God gives us life (qualified by the Supreme Court), and liberty (qualified by following the four bundles of law – moral, unwritten, positive, and natural), and the right to pursue our own happiness or ambitions or dreams (qualified by taking into account the welfare of others and giving back to society) and our governmental system gives us civil and political rights to help us attain the happiness we desire.  Our Bill of Rights, the first ten Amendments to the United States Constitution, spells out what rights we have as an individual as against government power.  Remember, people have rights, government has power.  There is no such thing as state’s rights only state power.  Our political rights involve the right to vote and to be a part of the political discussion without the entrenched state censoring our views.  So, bottom line, our system grants us certain civil and political rights, but our human rights come from God.

Well, what about people who, for one reason or another, cannot pursue their own happiness?

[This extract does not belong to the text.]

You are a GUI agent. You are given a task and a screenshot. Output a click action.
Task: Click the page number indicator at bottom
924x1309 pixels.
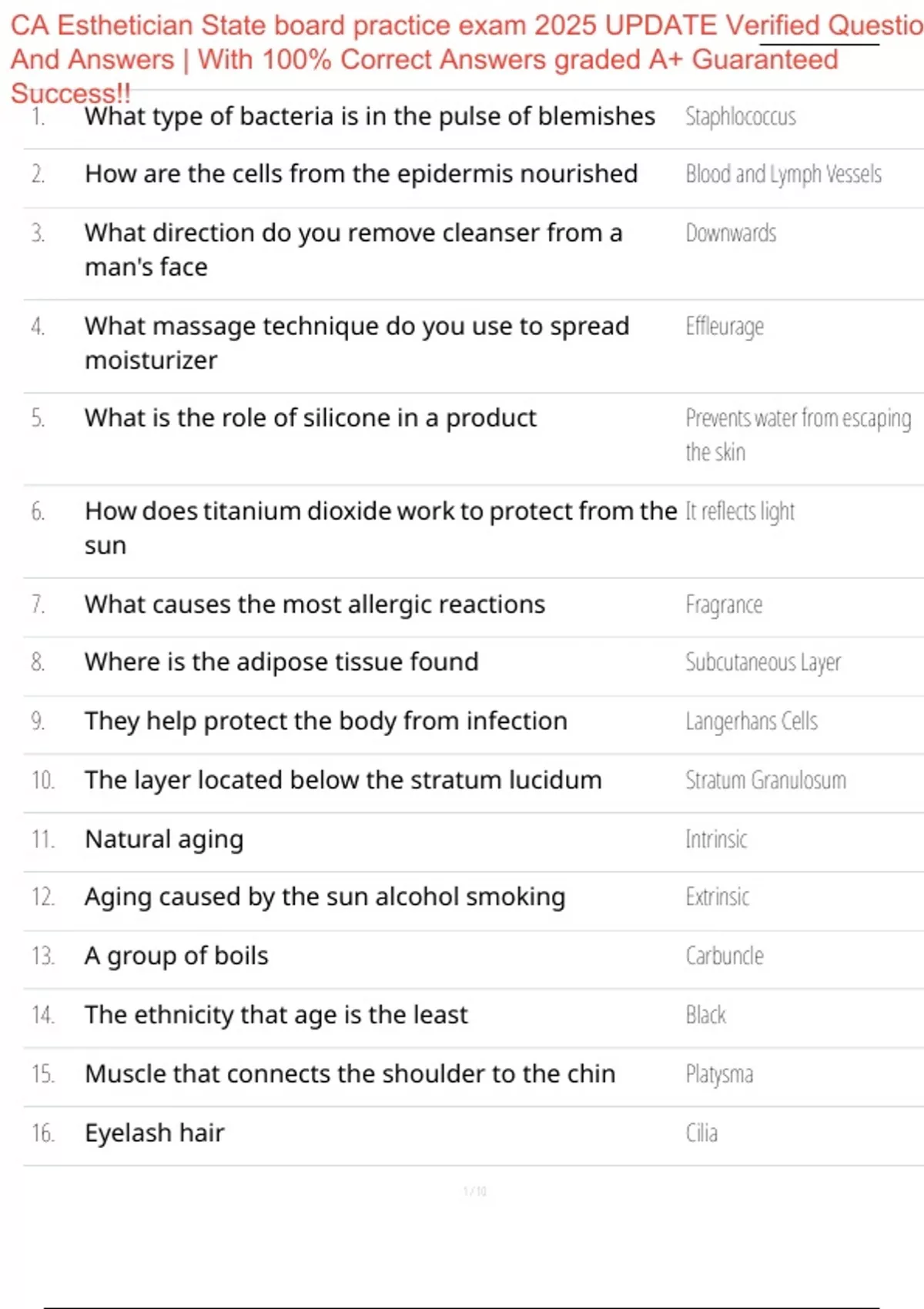pos(475,1191)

Miss Constitution understands that there are people who need help and a safety net should be there for them.  The Founders thought this net should be both public and private, in partnership, to help those people but they did not want to extend this net further than required lest we get back to the human inclination to turn a “help” into a “right”, that compounded by the population, cannot be sustained.  The Founders relied on the nature of a healthy family unit and the religious convictions of the population that provide restraints to negative behavior, and the free-market economic system that rewards creativity and productivity in conjunction with the moral framework capitalism requires of its adherents.  If you will look closely at the symbols of our system represented by the art work in the national Capitol, and the Library of Congress, and the Supreme Court, among other places, you will see what the premises are and how it is supposed to work.  We simply must be a good and decent people who do not look to others, but to ourselves, for the answers to a meaningful life.  We need role models for these concepts, but we seem hell-bent on finding fault with those Americans from the past whom we should cherish.

Miss Constitution would put us on the right track in the following ways:

*We simply must educate all American children properly (meaning accurately) from first through twelfth grade in philosophy, civics, American history, and economics.  Children must fully understand our system before other systems are studied.

*We simply must put the onus for thriving on the adult person him or herself.  Lifestyle habits and decisions of the person affect the welfare of the whole society.

*We simply must stop thinking that the Founders did not know what they were doing or are out of sync with modern times.  They are not out-of-sync; they knew precisely what human beings tend to do.  They asked us to be different – to love God; to be grateful for our country; to follow the Golden Rule; and to resist some of humanity’s inclinations.

What Miss Constitution has heard from several candidates for President would undo the entire brilliant, well-thought out system that has produced the most prosperity for the most people in the history of the world.  What are we thinking?